New York Supreme and/or Appellate Courts Appellate Division, First Department
October 11, 2012
NEW YORK CITY TRANSIT AUTHORITY,
Rubio v New York City Tr. Auth.
Published by New York State Law Reporting Bureau pursuant to Judiciary Law § 431.
This opinion is uncorrected and subject to revision before publication in the Official Reports.
Decided on October 11, 2012
Andrias, J.P., Friedman, Moskowitz, Freedman, Manzanet-Daniels, JJ.

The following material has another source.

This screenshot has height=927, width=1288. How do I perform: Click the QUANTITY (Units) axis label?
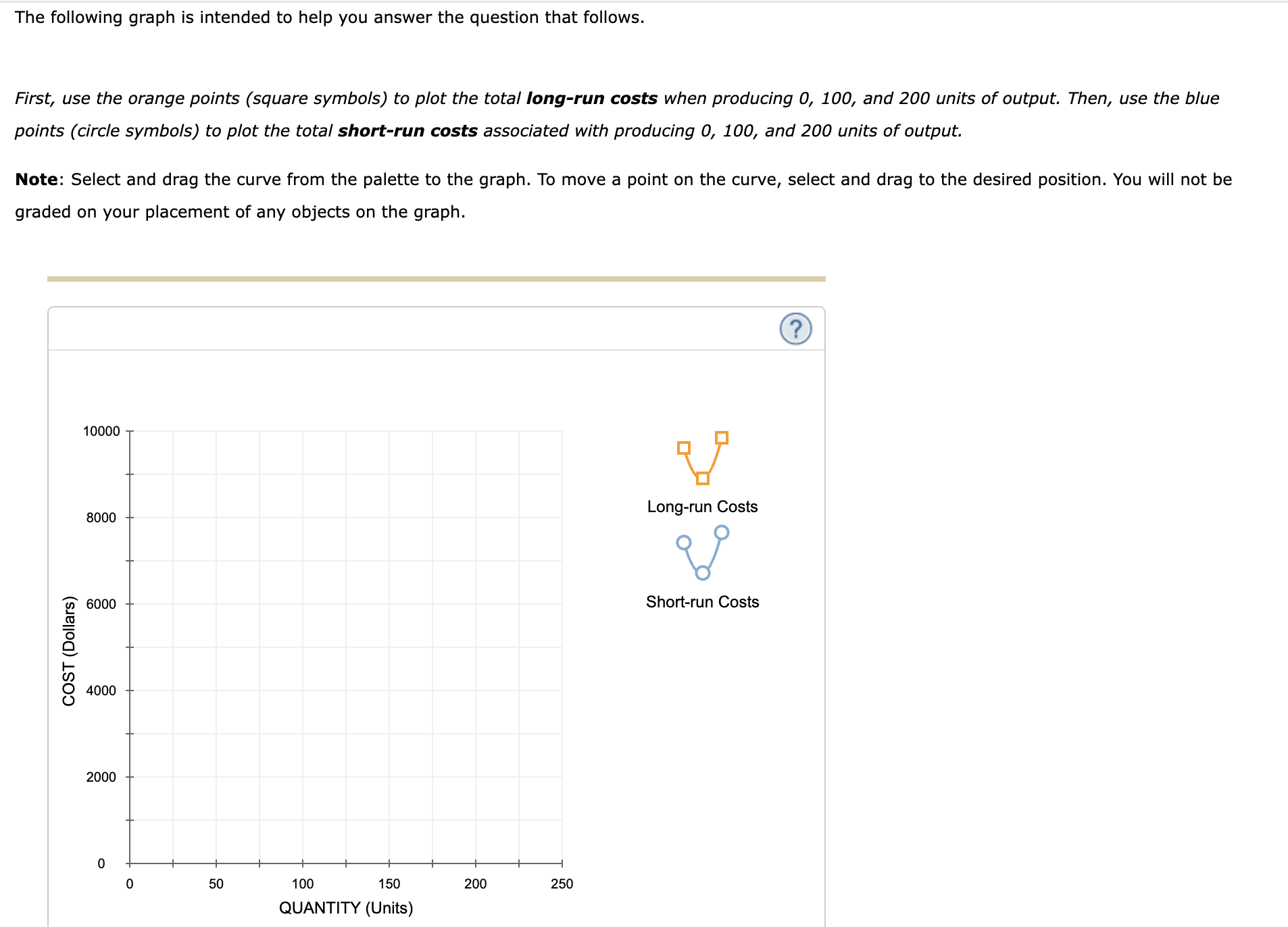pyautogui.click(x=345, y=908)
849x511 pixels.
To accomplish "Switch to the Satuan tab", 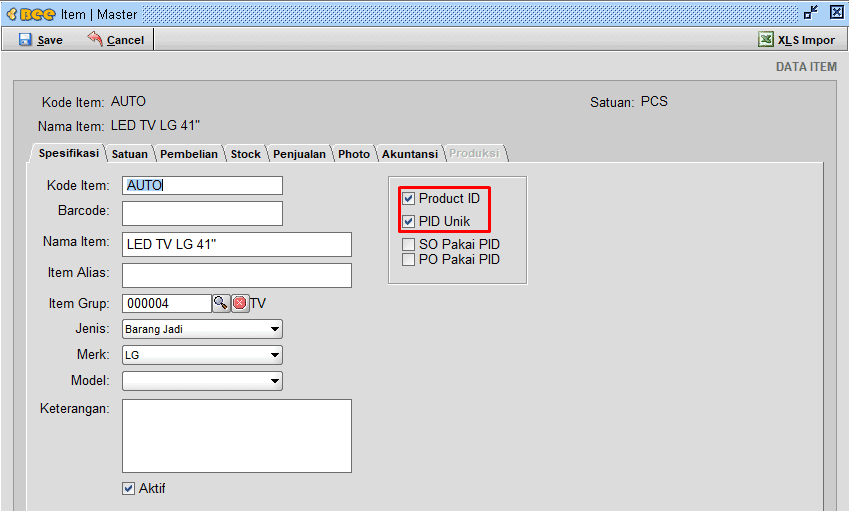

Judgment, Supreme Court, New York County (Carol E. Huff, J.), entered January 25, 2011, upon a jury verdict, awarding plaintiff the amounts of $750,000 for past pain and suffering, $1,684,615.40 for future pain and suffering over 14.6 years and $30,000 for past medical expenses, unanimously modified, on the facts, to vacate the awards for past and future pain and suffering and order a new trial as to such damages, unless plaintiff stipulates, within 30 days of service of a copy of this order with notice of entry, to a reduction of the awards for past and future pain and suffering to $500,000 and $500,000, respectively, and to entry of an amended judgment in accordance therewith, and otherwise affirmed, without costs.
The court did not improvidently exercise its discretion in allowing plaintiff's expert to testify on the proper use of a bus' kneeling mechanism based upon, inter alia, his 35 years of experience in the transportation industry and familiarity with kneeling mechanisms (see Melo v Morm Mgt. Co., 93 AD3d 499 [1st Dept 2012]). Defendant's objections to the expert's qualifications go to the weight and not the admissibility of his testimony (see Williams v Halpern, 25 AD3d 467 [1st Dept 2006]). The expert's reference to defendant's internal rules did not improperly suggest a higher standard of care than that required under common law (see Lopez v New York City Tr. Auth., 60 AD3d 529, 530 [1st Dept 2009], lv denied 13 NY3d 717 ).
The court did not err in limiting the introduction of plaintiff's medical records concerning pre-existing conditions not alleged to have been exacerbated or aggravated in the accident where defendant failed to establish relevance (see e.g. Arroyo v City of New York, 171 AD2d 541, 543 [1st Dept 1991]; compare McGlone v Port Auth. of N.Y. & N.J., 90 AD3d 479 [1st Dept 2011]). Contrary to defendant's claim, plaintiff did not place his entire pre-accident medical condition at issue by testifying as to his general health.
Defendant's argument that statements made by plaintiff's counsel during summation warrant a new trial is unpreserved (see Lucian v Schwartz, 55 AD3d 687, 689 [2d Dept 2008], lv denied 12 NY3d 703 ). In any event, the statements complained of constituted either fair comment on the evidence or a response to defendant's arguments with respect to witness credibility, and are not the type that could have deprived defendant of a fair trial (see Bennett v Wolf, 40 AD3d 274, 275 [1st Dept 2007], lv denied 9 NY3d 818 ).
Plaintiff, who was 62 years old at the time of the accident and had a pre-existing biceps tear, suffered a rotator cuff tear, for which he underwent an unsuccessful surgical repair, resulting in a permanent reduction in strength and range of motion. Under the circumstances, we find that the awards for past and future pain and suffering deviate materially from what would be reasonable compensation to the extent indicated (CPLR 5501[c]; compare Bernstein v Red Apple Supermarkets, 227 AD2d 264 [1st Dept 1996], lv dismissed 89 NY2d 961 ; Guillory v Nautilus Real Estate, 208 AD2d 336 [1st Dept 1995], lv dismissed and denied 86 NY2d 881 ).
We have considered defendant's remaining arguments and find them unavailing.
THIS CONSTITUTES THE DECISION AND ORDER OF THE SUPREME COURT, APPELLATE DIVISION, FIRST DEPARTMENT.